= Beginning of Section =

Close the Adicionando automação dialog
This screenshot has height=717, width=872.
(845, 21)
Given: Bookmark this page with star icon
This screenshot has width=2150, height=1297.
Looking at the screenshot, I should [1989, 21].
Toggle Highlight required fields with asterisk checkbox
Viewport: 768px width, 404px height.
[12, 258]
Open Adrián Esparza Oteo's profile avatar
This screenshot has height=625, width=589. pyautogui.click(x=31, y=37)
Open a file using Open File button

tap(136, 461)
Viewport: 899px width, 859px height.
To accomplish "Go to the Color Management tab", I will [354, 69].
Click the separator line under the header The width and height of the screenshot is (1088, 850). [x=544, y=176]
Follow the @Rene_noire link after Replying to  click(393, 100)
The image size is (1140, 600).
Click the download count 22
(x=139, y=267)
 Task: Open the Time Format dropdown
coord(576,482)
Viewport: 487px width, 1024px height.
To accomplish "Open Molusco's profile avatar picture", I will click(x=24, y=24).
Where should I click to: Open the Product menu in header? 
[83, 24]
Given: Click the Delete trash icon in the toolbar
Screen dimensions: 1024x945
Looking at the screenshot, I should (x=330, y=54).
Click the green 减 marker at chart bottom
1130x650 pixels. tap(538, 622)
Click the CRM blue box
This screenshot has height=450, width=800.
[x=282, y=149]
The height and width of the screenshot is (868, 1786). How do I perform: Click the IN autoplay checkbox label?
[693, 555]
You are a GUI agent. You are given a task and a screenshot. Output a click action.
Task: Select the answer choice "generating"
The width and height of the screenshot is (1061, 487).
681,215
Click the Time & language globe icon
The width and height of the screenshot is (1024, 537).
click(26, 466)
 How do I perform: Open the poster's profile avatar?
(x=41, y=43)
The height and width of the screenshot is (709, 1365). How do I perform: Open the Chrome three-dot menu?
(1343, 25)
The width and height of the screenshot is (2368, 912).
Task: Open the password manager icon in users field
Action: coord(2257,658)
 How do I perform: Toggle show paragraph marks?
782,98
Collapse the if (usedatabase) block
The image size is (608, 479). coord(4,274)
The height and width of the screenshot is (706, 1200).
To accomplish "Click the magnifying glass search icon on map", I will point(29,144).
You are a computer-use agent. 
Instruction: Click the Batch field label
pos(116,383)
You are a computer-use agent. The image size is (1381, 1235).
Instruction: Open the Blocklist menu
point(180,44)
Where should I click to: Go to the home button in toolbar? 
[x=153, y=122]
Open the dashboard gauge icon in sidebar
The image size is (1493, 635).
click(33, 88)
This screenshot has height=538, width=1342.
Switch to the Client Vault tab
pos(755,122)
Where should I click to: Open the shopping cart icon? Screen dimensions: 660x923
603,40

= End of Section =

**About this task**
Within the entries, determine the count of lines containing the string "accomplish" and output it alone.

**Expected answer**
3